Belo Horizonte economiza R$ 5 mi na iluminação

A Prefeitura de Belo Horizonte informou que, durante o programa de racionamento de energia, entre julho e dezembro de 2001, manteve desligados 60 mil dos 172 mil postes de iluminação pública. Com a medida, executada pela Companhia Energética do Estado (Cemig) a municipalidade poupou, mensalmente, 35% do que gastaria com a iluminação pública. Isso significou economia de R$ 5 milhões.

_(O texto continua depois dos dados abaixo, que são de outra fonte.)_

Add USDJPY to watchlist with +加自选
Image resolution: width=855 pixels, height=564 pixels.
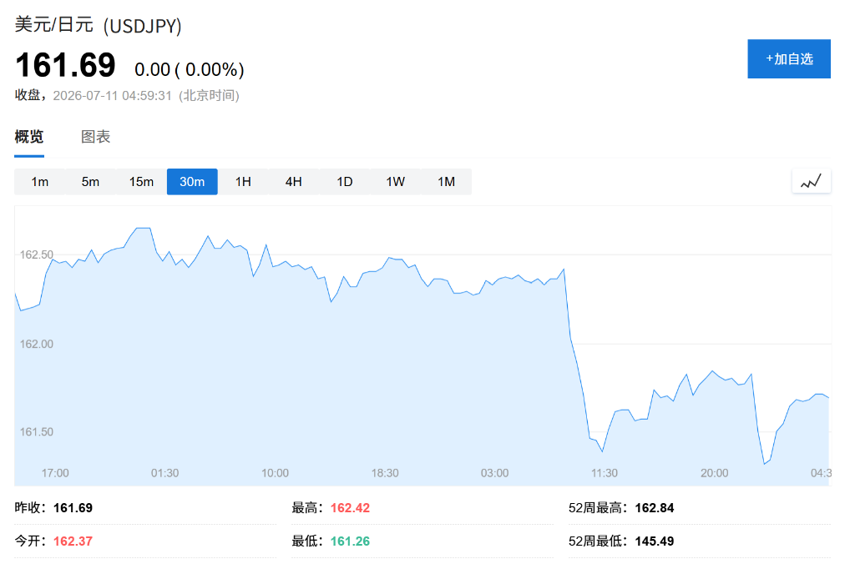788,59
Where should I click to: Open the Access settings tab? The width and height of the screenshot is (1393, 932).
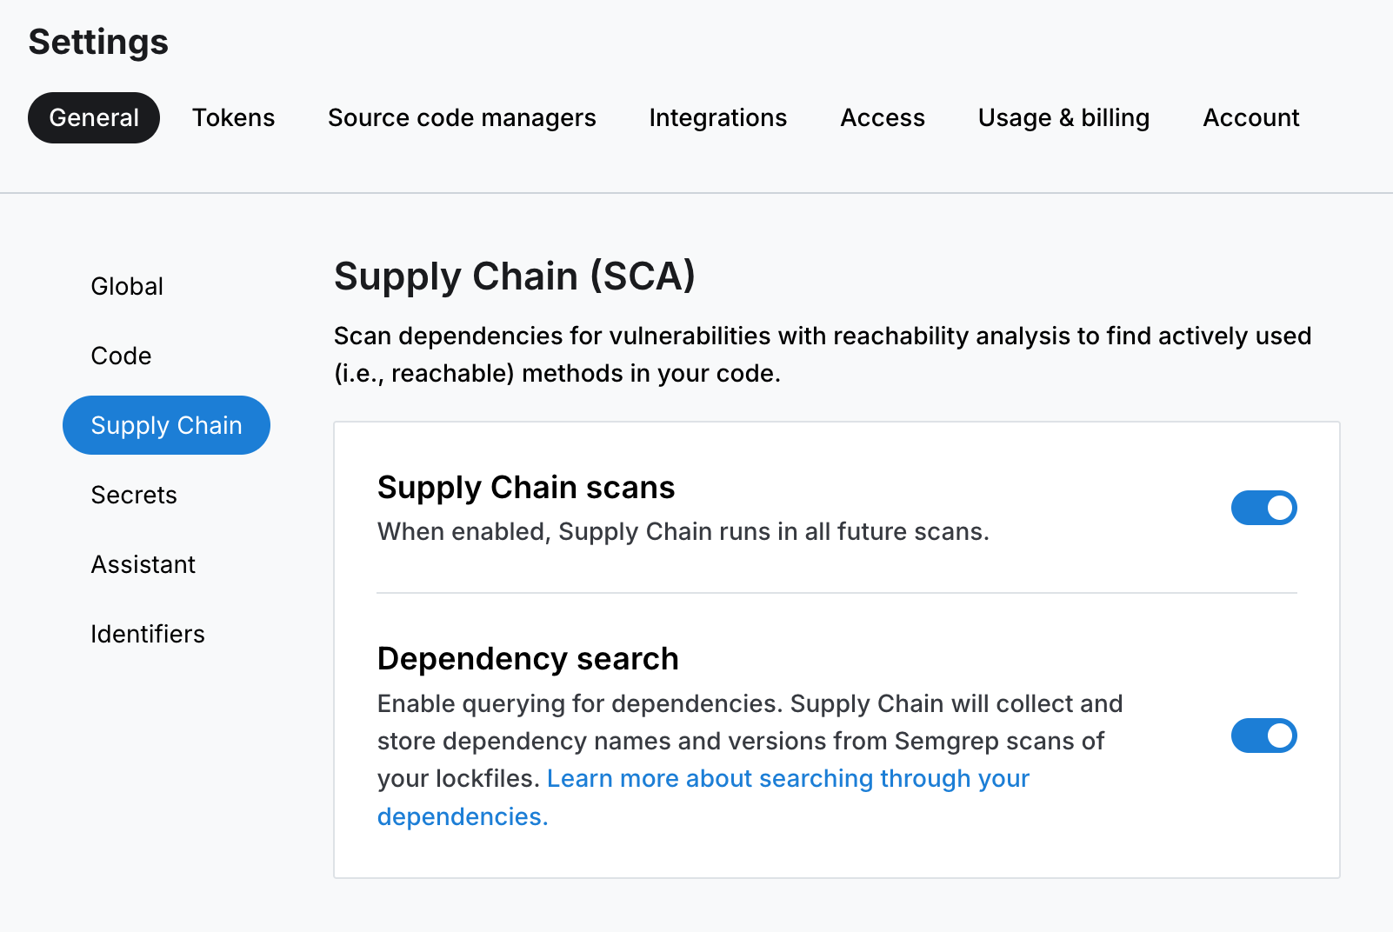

O montante, no entanto, foi pequeno se comparado ao orçamento do município para 2001: 0,2% de um total de R$ 1,9 bilhão.A direção da Cemig informa que, na próxima semana, estará com tudo pronto para religar os cerca de 500 mil pontos de iluminação pública espalhados por 774 municípios do Estado, que foram desativados durante o programa federal de racionamento de eletricidade. "Faremos isso à meia-noite do dia 31 de janeiro, caso o governo federal cumpra mesmo a promessa de acabar com a economia na iluminação pública no dia 1º de fevereiro", disse o diretor de Distribuição da estatal mineira, Aloísio Vasconcelos. Vasconcelos lembrou que a Cemig sempre foi contrária ao racionamento na iluminação pública. "No início de novembro, enviamos uma carta ao chamado Ministério do Apagão (a Câmara de Gestão da Crise), argumentando que a iluminação pública representa muito pouco no conjunto de fornecimento de energia e pedindo que alguns pontos pudessem ser religados", afirmou o diretor. A solicitação, baseada também em aumento de índices de criminalidade em função do desligamento de postes públicos, no entanto, não foi atendida.De acorco com Cemig, a iluminação pública responde por apenas 1% do total de energia consumido em Minas (cerca de 1 milhão de megawatts-hora, durante o racionamento). Seguindo a determinação do governo federal, as partir de julho do ano passado, em todo o Estado a empresa cortou 32,65% dos 1.531.857 pontos de iluminação. Em toda a região metropolitana de Belo Horizonte, foram desligados 138 mil (35%) de um total de 393 mil pontos.